**EXTRACTED DATA:**
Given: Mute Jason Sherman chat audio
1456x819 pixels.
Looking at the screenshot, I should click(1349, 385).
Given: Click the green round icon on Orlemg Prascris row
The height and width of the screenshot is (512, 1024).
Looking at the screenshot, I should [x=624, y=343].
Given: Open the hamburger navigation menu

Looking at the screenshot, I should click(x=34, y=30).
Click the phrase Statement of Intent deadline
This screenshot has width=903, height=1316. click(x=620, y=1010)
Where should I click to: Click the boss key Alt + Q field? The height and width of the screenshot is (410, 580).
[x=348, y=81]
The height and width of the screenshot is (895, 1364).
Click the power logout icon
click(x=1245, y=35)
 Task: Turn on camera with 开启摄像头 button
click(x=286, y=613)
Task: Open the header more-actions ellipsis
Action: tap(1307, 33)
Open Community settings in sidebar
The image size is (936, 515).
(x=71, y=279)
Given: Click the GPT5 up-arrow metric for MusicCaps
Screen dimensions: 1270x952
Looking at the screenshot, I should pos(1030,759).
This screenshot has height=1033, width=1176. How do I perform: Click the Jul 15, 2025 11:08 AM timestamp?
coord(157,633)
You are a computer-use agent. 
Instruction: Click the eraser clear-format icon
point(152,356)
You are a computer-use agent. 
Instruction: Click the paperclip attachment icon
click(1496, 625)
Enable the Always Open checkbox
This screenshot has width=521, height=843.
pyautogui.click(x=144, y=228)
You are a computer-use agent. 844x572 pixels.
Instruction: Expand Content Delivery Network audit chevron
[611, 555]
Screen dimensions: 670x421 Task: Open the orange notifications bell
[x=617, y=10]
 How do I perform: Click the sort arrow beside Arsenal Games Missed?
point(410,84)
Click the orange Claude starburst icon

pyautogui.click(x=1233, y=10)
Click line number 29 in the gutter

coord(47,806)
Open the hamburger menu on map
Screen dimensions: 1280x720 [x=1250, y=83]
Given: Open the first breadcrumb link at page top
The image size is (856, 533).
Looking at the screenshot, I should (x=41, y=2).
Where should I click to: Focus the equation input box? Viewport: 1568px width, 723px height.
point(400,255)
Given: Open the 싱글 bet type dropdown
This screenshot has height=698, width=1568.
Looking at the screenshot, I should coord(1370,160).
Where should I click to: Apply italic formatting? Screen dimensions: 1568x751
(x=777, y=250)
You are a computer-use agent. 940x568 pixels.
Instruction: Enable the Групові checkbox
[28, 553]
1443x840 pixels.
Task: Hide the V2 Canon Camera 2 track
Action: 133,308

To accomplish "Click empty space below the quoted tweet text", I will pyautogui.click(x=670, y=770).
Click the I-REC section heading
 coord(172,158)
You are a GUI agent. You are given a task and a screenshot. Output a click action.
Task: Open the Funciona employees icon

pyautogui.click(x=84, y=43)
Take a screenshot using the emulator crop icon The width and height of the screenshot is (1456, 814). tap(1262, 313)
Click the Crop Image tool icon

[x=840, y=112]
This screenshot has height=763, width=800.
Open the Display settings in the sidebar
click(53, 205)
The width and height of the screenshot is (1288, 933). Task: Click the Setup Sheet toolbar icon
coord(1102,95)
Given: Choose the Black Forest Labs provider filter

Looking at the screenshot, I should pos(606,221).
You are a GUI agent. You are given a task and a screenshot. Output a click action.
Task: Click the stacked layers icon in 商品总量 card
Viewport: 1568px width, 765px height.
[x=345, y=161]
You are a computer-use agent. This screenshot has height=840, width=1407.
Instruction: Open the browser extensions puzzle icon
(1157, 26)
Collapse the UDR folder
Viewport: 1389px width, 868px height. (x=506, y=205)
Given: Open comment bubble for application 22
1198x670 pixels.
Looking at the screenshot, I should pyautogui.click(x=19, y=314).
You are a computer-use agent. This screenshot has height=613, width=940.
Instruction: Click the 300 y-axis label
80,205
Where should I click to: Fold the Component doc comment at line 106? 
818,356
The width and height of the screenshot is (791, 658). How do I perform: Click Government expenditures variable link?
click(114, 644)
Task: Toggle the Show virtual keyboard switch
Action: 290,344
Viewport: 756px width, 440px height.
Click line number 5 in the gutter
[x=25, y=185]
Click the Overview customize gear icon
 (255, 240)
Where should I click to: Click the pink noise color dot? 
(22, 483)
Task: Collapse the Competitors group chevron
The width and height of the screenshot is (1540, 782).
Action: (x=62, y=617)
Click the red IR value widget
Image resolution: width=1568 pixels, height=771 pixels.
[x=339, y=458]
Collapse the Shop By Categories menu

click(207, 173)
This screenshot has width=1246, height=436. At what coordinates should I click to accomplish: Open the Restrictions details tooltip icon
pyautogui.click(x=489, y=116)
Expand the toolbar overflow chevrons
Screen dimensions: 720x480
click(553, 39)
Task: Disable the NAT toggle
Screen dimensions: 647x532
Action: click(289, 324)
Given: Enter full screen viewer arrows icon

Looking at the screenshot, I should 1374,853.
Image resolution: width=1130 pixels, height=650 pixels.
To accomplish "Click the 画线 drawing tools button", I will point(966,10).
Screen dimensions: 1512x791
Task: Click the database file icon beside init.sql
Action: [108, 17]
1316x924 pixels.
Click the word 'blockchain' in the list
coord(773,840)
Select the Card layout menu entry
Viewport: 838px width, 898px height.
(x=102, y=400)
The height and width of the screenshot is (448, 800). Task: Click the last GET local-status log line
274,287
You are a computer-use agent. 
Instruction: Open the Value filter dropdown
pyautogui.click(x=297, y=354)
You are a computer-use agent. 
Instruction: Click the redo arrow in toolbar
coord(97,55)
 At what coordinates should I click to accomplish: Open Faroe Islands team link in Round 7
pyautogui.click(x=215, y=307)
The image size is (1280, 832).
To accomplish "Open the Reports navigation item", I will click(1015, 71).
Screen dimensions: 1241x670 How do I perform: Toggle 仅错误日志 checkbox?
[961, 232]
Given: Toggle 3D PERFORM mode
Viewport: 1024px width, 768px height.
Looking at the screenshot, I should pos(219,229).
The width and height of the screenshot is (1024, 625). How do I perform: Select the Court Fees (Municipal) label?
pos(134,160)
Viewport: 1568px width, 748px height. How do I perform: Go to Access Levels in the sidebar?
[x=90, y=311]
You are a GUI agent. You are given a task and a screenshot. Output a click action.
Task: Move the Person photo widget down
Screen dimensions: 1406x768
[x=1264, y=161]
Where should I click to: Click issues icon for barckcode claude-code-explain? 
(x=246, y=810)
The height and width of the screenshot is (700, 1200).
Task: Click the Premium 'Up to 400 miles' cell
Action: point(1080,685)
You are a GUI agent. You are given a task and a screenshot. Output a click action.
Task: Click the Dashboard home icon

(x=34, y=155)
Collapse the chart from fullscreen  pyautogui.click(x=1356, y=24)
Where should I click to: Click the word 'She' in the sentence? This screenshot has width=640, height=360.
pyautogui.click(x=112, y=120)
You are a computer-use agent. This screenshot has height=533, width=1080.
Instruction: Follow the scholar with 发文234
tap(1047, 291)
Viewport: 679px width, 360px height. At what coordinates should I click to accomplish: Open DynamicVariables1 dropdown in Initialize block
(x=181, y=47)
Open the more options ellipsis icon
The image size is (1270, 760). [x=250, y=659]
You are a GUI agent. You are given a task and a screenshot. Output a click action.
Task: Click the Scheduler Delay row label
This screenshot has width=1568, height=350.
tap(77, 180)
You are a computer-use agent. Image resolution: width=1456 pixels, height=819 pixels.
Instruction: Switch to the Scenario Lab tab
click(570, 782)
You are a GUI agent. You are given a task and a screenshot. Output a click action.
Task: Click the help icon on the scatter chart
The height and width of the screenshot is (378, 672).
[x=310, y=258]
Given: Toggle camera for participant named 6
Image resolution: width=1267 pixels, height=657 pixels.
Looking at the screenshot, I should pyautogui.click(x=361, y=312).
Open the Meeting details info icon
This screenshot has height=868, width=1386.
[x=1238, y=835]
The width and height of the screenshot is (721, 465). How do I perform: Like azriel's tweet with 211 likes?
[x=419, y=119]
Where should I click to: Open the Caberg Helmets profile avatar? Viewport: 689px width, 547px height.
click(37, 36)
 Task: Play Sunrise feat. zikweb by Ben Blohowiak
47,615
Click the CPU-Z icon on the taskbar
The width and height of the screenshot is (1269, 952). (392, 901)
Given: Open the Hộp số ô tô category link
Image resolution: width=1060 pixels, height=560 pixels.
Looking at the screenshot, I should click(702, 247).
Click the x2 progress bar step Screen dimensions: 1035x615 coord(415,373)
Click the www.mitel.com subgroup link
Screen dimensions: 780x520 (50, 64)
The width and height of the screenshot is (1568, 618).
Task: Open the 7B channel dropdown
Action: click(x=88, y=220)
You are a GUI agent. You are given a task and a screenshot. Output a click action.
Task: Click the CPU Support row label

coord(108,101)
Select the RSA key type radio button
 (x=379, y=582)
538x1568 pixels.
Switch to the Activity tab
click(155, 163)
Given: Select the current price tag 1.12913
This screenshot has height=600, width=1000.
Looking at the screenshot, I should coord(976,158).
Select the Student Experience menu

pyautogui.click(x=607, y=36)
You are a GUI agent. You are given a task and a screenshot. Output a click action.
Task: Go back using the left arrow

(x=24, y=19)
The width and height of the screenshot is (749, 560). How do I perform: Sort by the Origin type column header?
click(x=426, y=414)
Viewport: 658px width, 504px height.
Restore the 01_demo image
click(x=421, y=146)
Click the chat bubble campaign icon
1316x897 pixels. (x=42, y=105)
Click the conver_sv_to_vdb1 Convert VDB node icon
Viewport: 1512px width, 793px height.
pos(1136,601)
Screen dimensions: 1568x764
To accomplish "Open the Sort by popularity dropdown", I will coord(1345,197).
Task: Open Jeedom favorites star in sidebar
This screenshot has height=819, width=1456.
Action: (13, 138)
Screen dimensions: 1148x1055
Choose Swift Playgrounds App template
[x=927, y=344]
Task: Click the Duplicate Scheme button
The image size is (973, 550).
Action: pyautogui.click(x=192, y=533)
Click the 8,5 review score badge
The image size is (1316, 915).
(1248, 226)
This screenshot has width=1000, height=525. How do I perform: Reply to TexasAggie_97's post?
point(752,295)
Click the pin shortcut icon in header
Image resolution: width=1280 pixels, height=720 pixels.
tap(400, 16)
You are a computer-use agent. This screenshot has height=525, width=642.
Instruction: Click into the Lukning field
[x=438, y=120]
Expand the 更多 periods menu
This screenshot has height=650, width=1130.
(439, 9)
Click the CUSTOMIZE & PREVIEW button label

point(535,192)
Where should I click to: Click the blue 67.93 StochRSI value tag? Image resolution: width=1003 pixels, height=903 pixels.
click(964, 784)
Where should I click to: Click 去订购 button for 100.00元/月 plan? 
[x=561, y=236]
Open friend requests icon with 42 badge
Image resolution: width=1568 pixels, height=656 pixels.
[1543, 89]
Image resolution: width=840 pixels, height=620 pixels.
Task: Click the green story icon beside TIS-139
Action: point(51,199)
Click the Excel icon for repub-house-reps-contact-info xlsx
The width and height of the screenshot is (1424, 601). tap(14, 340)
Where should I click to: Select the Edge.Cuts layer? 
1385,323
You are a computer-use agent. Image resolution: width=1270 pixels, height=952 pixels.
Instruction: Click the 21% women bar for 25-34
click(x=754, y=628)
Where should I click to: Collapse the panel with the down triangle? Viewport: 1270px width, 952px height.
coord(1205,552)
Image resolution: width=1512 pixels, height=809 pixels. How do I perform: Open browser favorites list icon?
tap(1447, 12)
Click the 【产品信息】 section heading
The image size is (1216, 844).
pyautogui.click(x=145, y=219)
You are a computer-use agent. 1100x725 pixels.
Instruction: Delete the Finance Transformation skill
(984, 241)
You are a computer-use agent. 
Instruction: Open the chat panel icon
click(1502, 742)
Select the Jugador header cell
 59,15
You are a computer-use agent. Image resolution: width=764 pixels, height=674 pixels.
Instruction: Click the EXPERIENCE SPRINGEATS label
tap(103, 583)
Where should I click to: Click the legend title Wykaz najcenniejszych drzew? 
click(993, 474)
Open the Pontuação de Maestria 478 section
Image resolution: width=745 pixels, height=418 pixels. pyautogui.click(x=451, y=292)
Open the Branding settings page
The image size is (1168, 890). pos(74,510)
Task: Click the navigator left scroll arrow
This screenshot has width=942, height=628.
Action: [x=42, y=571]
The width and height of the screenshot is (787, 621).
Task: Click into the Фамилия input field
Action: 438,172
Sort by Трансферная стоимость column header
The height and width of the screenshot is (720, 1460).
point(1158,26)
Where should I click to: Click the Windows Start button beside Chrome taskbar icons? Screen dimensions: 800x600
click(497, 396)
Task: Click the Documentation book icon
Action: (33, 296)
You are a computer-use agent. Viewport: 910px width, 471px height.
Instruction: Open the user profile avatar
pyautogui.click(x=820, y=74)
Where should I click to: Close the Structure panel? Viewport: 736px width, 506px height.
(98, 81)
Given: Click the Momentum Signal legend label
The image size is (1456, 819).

**WORK INSTRUCTIONS:**
Substitute "profile picture" for "profile avatar" in the material starting at the line that contains "Where should I click to: Open" and ending at the line that contains "The width and height of the screenshot is (1269, 952).", and reproduce only those lines with nothing else altered.

**EXPECTED OUTPUT:**
Where should I click to: Open the Caberg Helmets profile picture? Viewport: 689px width, 547px height.
click(37, 36)
 Task: Play Sunrise feat. zikweb by Ben Blohowiak
47,615
Click the CPU-Z icon on the taskbar
The width and height of the screenshot is (1269, 952). (392, 901)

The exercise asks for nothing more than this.